Fig. 1 Leaf Expander** on prototype model (A) produced by stereolithography (STL) from intraoral scan (B).
The 11mm × 12mm × 4mm screw is readily adaptable to a narrow palate or an arch with transverse deficiency. It delivers a maximum expansion of 6mm by activating (compressing) the spring, which generates a light (450g) and constant force.
The leaves are preactivated in the laboratory to deliver 3mm of expansion. The screw is blocked with metal ligatures or a special clip, which is removed after cementation (Fig. 2).
Fig. 2 A. Preactivated expander fitted in mouth, with metal ligatures blocking expansion screw. B. Ligatures removed after bonding.
Reactivation is performed in the office by 10 quarter-turns of the screw per month until expansion has been completed (Fig. 3). One-quarter turn corresponds to .1mm of activation; therefore, 10 activations of the screw generate 1mm of activation and, consequently, 1mm of spring compression. The maximum number of activations is 30 (6mm of expansion). Active expansion generally takes about six months, after which the Leaf Expander should be maintained passively in place for three months of retention.
Fig. 3 Typical activation protocol for Leaf Expander.
An 8-year-old female in the mixed dentition presented with a crossbite associated with a left lateral deviation of the mandible and a transverse deficiency (Fig. 4).
Fig. 4 Case 1. A. 8-year-old female patient with maxillary transverse deficiency, crossbite, and mandibular deviation before treatment. B. Arch-width measurements (mm) on STL digital casts obtained from laboratory scan of polyvinyl siloxane impressions.
A Leaf Expander was bonded to bands on the second deciduous molars, with extensions to the canines and first deciduous molars (Fig. 5A).
The screw was activated following the described protocol to produce 6mm of expansion (Fig. 5B).
Fig. 5 Case 1. A. Leaf Expander in place. B. After six months of expansion.
Including three months of passive retention, total treatment time was nine months. The crossbite and midline deviation were corrected, the archform was improved, and the first permanent molars (especially the right one) exhibited spontaneous expansion and rotation (Fig. 6, Table 1). Results remained stable nine months after treatment (Fig. 7).
Fig. 6 Case 1. A. After three months of retention. B. Superimposition of pre- and post-treatment results on palatal rugae.

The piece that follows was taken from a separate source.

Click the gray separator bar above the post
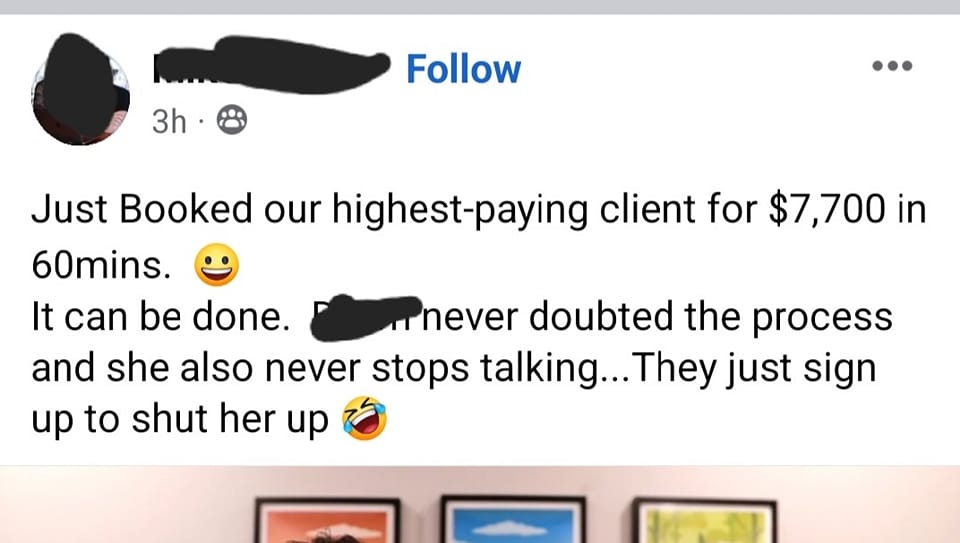This screenshot has width=960, height=543. click(480, 7)
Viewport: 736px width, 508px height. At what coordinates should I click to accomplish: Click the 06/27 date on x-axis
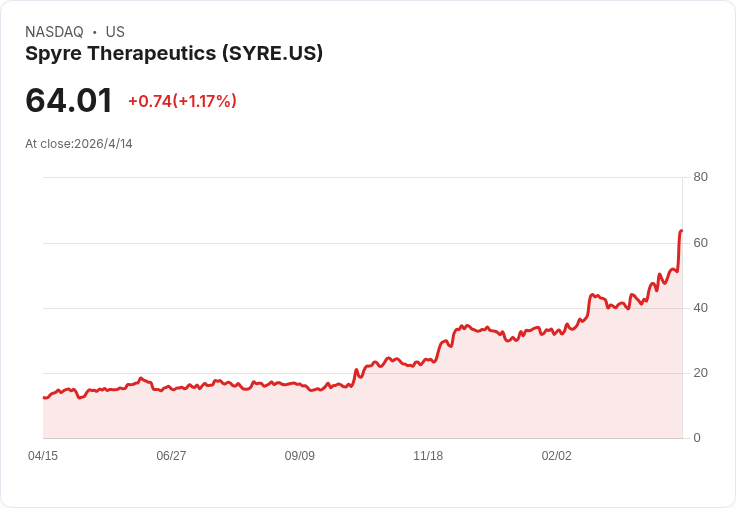(171, 456)
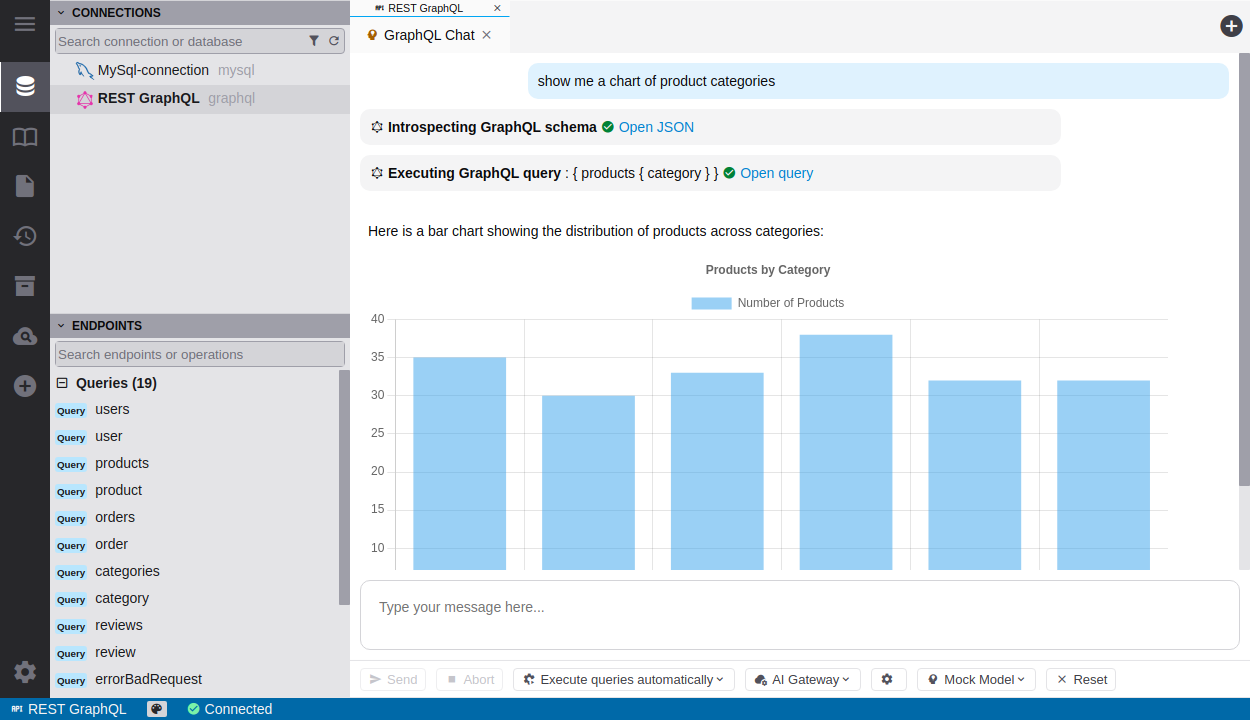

Fig. 7 Case 1. Patient nine months after treatment.
A 7-year-old female in the mixed dentition presented with a crossbite associated with a right lateral deviation of the mandible and a transverse deficiency (Fig. 8).
Fig. 8 Case 2. A. 7-year-old female patient with maxillary transverse deficiency, crossbite, and mandibular deviation before treatment. B. Arch-width measurements (mm) on STL digital casts obtained from intraoral scan.
A Leaf Expander was bonded to bands on the second deciduous molars, with extensions to the canines and first deciduous molars (Fig. 9A).
The screw was reactivated over the next six months to obtain 6mm of expansion (Fig. 9B).
Fig. 9 Case 2. A. Leaf Expander in place. B. After six months of expansion.
After another three months of retention, the appliance was removed. Final records confirmed that the crossbite and midline deviation were corrected; the maxilla was expanded enough for eruption of the upper lateral incisors; and the first permanent molars had spontaneously expanded and rotated (Fig. 10, Table 2). Treatment results were stable nine months later (Fig. 11).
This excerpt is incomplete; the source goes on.